# WHAT YOU ARE ASKED TO DO
Wherever the string "computer" appears in the records, return the line that holds it.

[[ DATA PROVIDED open ]]

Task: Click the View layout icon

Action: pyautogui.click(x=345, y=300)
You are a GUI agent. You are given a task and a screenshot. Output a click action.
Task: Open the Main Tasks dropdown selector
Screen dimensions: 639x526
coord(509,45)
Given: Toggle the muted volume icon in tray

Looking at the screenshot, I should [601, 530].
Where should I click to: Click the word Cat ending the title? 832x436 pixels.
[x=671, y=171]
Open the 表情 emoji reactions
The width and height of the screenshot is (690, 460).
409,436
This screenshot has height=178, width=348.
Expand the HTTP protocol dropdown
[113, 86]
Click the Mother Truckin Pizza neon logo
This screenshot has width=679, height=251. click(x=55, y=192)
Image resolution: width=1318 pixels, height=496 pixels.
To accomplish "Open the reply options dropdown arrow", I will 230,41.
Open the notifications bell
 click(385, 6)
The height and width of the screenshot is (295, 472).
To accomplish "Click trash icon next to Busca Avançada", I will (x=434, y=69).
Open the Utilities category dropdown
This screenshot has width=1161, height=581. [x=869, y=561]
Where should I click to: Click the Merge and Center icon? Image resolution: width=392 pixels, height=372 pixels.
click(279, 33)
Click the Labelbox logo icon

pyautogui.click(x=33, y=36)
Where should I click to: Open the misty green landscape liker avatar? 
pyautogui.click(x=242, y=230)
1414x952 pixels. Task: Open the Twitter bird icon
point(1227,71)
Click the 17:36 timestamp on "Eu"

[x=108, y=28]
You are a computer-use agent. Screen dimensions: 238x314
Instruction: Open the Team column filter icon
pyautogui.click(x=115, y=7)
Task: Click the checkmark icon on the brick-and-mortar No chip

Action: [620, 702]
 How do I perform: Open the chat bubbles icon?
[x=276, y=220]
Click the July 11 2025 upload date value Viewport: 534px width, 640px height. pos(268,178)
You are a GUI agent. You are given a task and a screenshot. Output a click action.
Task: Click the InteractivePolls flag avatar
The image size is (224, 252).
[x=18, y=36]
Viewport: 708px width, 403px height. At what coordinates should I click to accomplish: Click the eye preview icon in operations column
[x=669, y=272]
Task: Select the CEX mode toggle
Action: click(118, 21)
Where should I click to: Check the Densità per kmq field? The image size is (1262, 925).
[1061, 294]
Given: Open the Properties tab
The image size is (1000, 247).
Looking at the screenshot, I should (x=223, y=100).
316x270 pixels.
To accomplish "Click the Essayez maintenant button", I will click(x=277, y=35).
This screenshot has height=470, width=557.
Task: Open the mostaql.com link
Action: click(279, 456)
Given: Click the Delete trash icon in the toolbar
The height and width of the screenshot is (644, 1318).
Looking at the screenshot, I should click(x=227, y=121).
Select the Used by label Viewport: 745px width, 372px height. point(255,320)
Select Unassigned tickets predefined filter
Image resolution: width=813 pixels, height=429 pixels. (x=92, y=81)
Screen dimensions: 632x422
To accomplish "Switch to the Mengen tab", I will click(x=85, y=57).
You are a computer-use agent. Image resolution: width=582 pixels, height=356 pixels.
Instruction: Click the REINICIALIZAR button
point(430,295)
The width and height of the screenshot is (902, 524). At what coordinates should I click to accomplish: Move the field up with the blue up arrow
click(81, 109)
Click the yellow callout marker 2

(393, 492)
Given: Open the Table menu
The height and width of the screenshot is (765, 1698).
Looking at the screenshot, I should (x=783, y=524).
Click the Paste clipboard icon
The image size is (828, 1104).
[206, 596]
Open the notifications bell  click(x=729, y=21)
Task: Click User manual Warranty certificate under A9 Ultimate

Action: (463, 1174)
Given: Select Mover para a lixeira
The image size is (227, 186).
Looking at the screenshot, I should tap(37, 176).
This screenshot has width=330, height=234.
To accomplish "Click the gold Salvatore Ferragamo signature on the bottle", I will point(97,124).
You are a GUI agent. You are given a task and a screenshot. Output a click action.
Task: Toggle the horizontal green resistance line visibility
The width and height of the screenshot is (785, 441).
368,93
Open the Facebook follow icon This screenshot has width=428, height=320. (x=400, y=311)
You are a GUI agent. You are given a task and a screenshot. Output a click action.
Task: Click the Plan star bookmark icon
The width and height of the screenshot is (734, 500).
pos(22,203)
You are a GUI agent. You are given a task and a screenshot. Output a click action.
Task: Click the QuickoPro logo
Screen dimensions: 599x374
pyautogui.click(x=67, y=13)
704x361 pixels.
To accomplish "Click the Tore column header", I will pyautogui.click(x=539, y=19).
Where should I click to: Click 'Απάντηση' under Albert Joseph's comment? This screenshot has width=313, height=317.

[[ DATA PROVIDED closed ]]

# TASK ANSWER
You are a computer-use agent. Screen dimensions: 238x314
You are a computer-use agent. Image resolution: width=582 pixels, height=356 pixels.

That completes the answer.